What are the lines below, starting at the line containing "This screenshot has width=942, height=882." and ending at the line containing "the green dot"? Write them out exactly, ends included, without pictures.

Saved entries
===============

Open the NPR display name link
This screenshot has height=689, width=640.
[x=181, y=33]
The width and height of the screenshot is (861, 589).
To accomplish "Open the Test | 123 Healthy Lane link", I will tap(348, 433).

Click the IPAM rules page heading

===============

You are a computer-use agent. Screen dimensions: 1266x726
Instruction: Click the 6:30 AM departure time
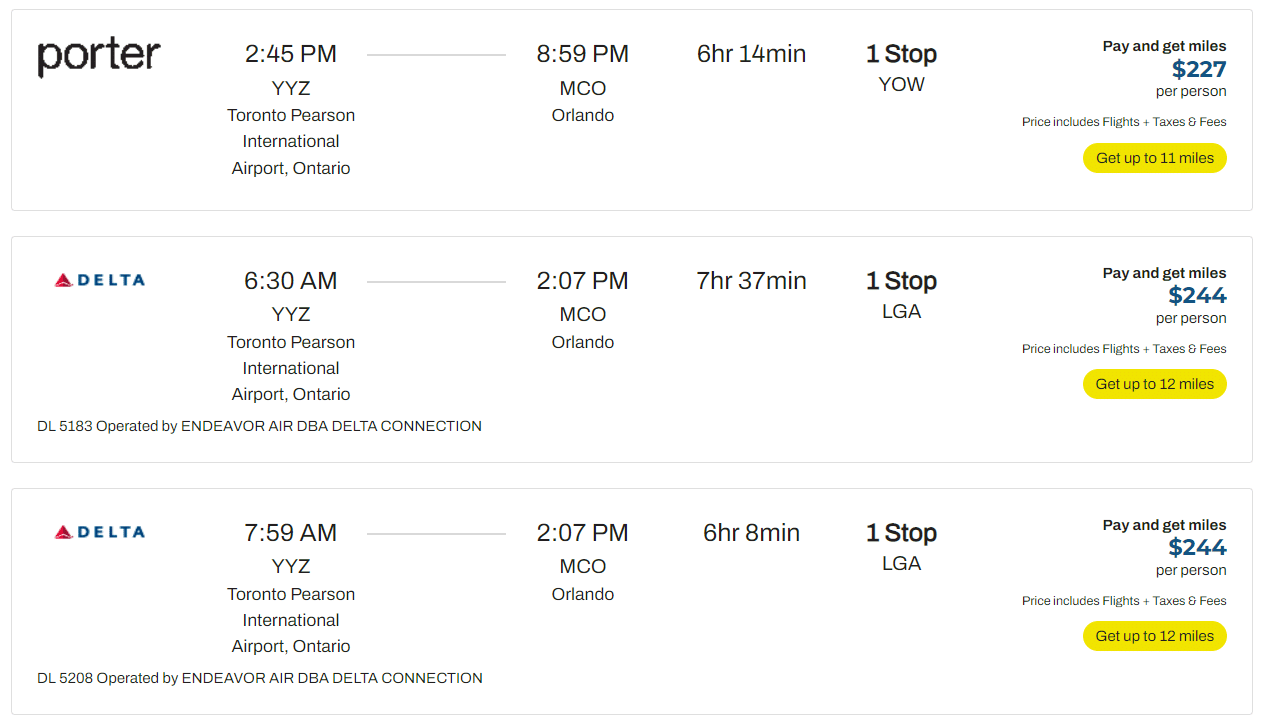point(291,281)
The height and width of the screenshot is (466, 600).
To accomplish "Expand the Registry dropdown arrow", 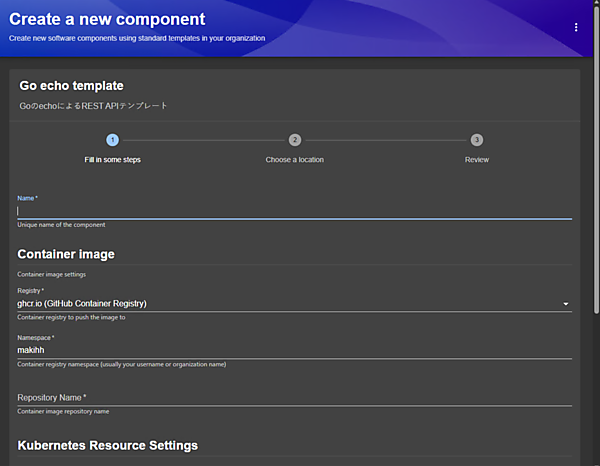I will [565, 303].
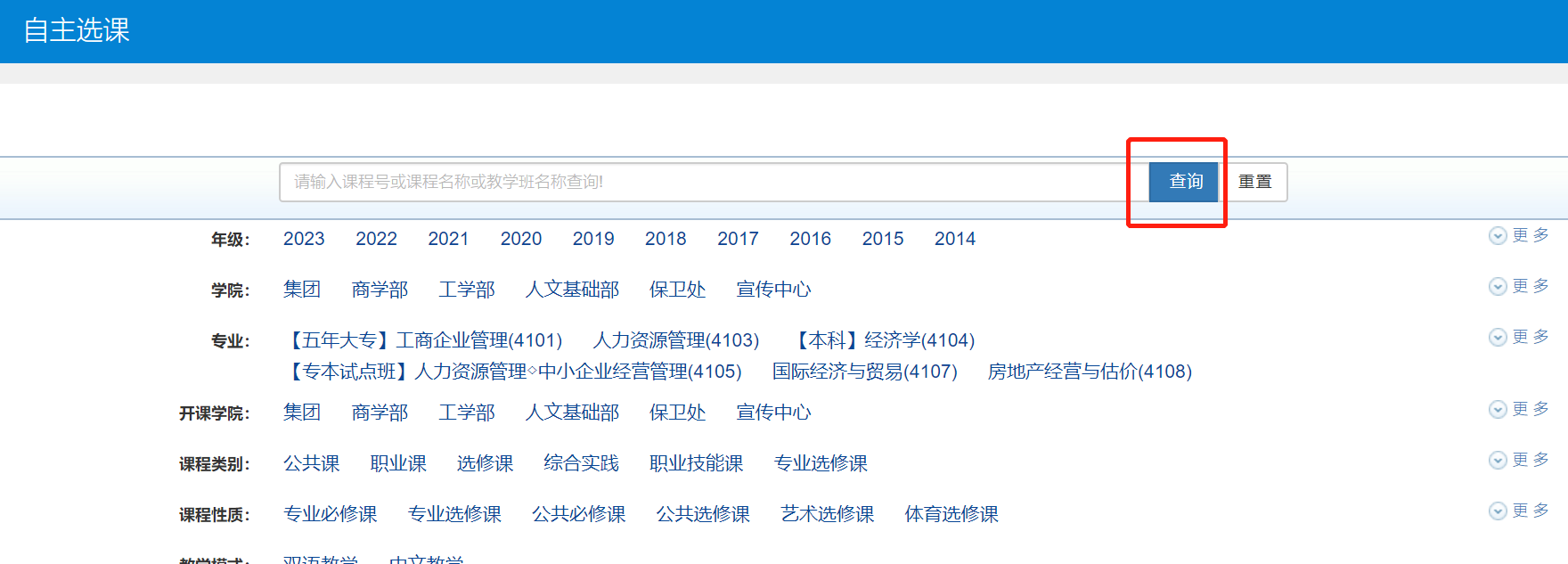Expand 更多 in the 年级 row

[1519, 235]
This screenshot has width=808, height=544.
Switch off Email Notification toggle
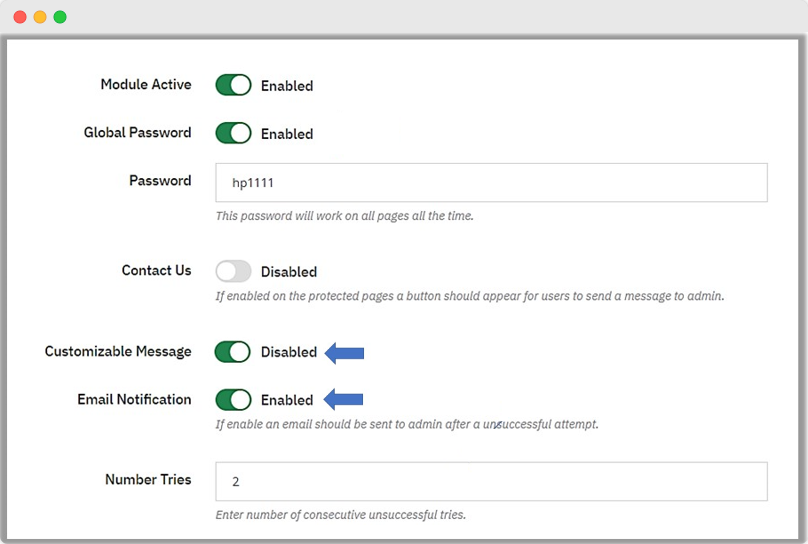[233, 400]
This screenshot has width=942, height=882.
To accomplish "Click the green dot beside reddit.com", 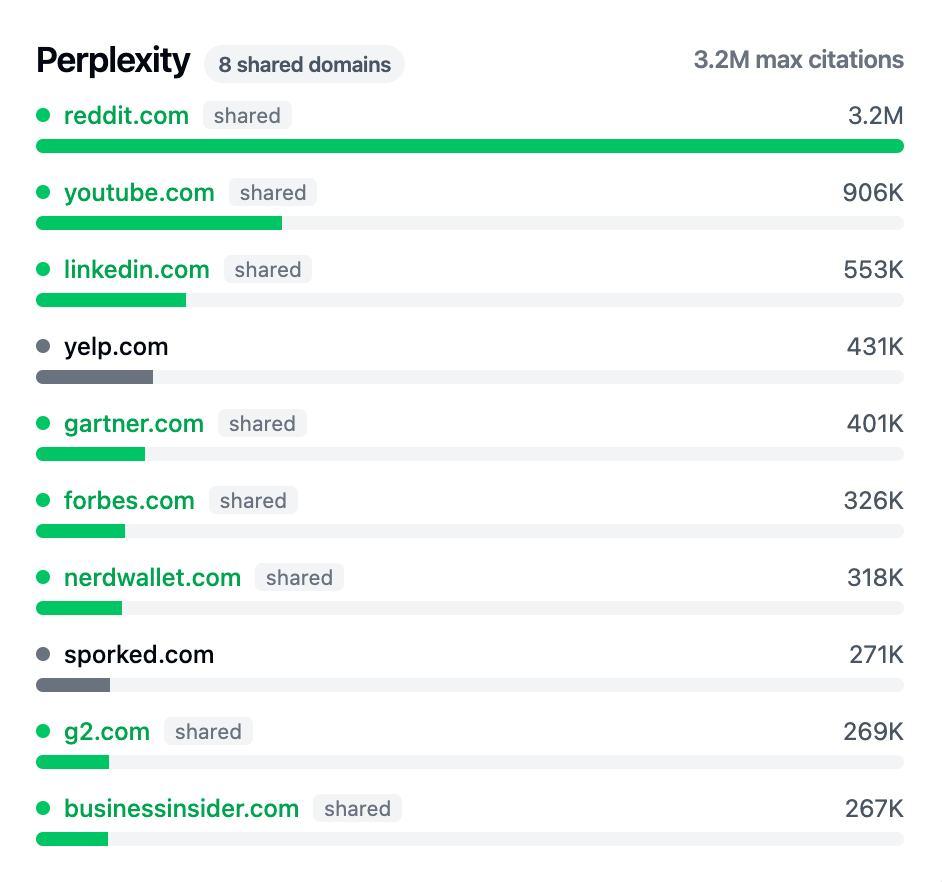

===============

**WRITTEN RESPONSE**.
This screenshot has width=942, height=882.
To accomplish "Click the green dot beside reddit.com", 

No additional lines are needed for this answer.